On constate donc l’augmentation du nombre d’amulettes roulées pour les surfaces les plus importantes. Or, s’il paraît logique que les amulettes pliées, formant des paquets carrés ou rectangulaires, étaient ficelées et portées à même la peau, en était-il de même pour les amulettes roulées ou étaient-elles protégées dans des étuis15 ? Il est difficile de le préciser. Dans l’état actuel des recherches, comme réceptacle provenant d’Egypte et remontant à cette époque, nous n’avons trouvé qu’un étui en or daté du IIe s. ap. J.-C.16 Si l’on prend en considération les étuis égyptiens d’époques antérieures, on constate que tous sont de très petite taille17. Seules six amulettes iatromagiques auraient pu être insérées dans un étui de dimensions semblables à celui de Berlin. Il s’agit des trois lamelles, ainsi que de trois papyrus18. Toutefois, aucun étui n’a été découvert avec nos amulettes iatromagiques, ou du moins n’ont-ils pas été signalés dans les éditions.

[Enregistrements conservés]
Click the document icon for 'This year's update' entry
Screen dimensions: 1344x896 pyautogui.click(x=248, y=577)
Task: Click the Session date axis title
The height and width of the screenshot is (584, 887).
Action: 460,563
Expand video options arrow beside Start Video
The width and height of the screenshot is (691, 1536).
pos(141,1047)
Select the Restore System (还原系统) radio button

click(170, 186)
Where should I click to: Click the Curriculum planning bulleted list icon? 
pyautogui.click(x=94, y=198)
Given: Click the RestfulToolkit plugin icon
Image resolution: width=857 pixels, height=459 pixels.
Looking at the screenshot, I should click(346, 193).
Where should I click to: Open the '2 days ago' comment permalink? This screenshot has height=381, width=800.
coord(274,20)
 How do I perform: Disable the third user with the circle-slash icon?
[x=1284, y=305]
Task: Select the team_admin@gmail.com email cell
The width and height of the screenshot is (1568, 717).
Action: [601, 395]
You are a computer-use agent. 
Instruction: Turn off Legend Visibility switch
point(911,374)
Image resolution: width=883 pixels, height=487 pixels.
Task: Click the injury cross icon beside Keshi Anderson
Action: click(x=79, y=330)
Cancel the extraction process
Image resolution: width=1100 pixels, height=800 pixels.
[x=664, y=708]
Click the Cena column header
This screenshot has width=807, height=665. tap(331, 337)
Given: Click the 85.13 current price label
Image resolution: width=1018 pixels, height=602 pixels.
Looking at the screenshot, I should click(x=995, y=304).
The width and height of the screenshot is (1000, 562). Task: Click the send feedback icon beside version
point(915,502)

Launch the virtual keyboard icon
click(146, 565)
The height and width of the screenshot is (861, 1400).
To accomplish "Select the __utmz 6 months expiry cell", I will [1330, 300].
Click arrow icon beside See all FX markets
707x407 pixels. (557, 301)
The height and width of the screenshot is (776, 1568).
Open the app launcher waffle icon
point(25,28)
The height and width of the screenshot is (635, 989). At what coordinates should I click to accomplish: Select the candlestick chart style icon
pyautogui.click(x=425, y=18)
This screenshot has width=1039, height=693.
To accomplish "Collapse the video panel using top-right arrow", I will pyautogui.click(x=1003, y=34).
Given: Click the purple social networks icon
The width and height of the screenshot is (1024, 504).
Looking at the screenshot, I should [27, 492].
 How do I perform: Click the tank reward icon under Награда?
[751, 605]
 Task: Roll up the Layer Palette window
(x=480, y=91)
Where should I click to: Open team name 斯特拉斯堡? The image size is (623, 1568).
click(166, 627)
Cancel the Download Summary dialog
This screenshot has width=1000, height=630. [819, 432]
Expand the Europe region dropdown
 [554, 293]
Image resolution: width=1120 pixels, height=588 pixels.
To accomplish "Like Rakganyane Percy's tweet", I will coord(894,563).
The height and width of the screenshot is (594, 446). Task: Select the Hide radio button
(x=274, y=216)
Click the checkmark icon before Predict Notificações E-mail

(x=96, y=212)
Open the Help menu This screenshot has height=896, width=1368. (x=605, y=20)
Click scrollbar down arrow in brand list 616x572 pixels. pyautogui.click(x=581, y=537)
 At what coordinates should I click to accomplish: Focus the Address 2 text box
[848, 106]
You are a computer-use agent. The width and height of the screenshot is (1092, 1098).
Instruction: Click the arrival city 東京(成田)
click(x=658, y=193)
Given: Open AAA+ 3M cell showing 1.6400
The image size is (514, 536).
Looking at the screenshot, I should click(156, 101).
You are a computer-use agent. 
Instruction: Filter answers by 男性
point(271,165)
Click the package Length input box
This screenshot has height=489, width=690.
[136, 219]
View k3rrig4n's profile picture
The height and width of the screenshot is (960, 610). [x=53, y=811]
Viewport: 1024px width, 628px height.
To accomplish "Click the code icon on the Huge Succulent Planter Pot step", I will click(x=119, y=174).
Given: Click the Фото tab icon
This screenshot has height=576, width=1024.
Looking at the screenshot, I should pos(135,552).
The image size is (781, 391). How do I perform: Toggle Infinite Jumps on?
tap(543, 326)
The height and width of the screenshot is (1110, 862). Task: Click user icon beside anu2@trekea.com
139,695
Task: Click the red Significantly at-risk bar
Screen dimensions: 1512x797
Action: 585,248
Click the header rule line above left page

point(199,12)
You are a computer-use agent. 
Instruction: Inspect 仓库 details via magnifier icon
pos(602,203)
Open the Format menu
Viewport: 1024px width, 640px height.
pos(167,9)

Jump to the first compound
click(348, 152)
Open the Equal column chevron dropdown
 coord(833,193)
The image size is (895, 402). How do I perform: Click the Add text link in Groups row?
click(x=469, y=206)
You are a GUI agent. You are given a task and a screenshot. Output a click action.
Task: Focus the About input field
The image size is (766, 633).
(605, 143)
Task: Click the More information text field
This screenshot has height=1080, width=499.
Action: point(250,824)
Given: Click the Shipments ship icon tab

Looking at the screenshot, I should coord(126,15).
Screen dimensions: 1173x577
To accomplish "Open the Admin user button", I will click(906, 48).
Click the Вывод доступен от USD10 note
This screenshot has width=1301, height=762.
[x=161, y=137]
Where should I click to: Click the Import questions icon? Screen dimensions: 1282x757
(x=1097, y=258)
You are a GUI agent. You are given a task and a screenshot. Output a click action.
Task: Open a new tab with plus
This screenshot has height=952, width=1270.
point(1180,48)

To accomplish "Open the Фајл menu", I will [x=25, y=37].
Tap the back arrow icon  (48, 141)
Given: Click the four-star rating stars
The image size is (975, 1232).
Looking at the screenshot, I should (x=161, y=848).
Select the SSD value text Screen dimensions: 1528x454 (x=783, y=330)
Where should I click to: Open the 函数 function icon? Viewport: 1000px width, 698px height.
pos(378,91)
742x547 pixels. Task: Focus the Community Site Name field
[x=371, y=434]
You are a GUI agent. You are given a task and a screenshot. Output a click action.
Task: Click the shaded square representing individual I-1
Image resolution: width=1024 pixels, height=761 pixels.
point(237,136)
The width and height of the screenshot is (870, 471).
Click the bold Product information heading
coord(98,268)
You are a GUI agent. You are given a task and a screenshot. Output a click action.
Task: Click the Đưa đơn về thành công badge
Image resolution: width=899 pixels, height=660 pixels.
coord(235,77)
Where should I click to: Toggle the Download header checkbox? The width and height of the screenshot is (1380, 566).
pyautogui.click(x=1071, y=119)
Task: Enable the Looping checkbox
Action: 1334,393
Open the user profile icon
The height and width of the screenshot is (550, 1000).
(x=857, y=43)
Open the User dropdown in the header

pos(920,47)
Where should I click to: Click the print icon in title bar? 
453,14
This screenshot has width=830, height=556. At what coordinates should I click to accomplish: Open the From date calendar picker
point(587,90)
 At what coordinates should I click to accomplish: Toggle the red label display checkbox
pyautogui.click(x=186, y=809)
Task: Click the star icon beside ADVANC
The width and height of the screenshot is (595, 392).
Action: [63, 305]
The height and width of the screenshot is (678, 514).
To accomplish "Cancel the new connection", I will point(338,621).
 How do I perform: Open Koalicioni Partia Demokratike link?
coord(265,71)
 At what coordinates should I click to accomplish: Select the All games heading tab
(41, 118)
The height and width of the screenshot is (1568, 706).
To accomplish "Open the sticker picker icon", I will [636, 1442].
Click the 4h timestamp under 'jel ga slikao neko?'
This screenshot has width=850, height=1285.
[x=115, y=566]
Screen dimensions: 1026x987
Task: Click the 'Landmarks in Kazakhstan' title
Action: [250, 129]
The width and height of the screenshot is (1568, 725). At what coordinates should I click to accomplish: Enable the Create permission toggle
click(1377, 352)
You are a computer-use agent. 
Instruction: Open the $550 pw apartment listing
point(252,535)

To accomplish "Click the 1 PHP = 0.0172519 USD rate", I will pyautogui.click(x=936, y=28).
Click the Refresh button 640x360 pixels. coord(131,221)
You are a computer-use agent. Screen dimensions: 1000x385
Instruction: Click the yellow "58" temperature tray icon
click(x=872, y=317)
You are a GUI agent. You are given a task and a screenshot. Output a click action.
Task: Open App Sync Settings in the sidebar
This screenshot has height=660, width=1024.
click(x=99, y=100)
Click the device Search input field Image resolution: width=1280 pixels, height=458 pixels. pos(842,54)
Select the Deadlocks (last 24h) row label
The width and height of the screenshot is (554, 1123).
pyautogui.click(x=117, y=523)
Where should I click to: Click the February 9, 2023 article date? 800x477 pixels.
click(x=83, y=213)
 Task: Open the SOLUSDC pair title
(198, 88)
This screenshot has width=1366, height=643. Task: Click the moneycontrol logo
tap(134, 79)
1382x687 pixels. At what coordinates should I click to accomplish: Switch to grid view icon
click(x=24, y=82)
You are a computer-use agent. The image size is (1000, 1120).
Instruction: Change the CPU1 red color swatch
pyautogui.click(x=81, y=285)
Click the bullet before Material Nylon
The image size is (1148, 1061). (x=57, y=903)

== Consigne ==
Indiquez si chacune des affirmations suivantes concorde avec le passage proposé, par oui ou par non, en citant les mots décisifs du passage. (a) Pour l’Égypte de cette époque, un seul étui a été trouvé, en or et daté du IIe siècle ap. J.-C. (b) Des étuis ont été découverts avec les amulettes iatromagiques. (c) Six amulettes iatromagiques auraient pu tenir dans un étui de dimensions semblables à celui de Berlin.

== Solution ==
(a) Oui : « nous n’avons trouvé qu’un étui en or daté du IIe s. ap. J.-C. »
(b) Non : « aucun étui n’a été découvert avec nos amulettes iatromagiques »
(c) Oui : « Seules six amulettes iatromagiques auraient pu être insérées dans un étui de dimensions semblables à celui de Berlin. »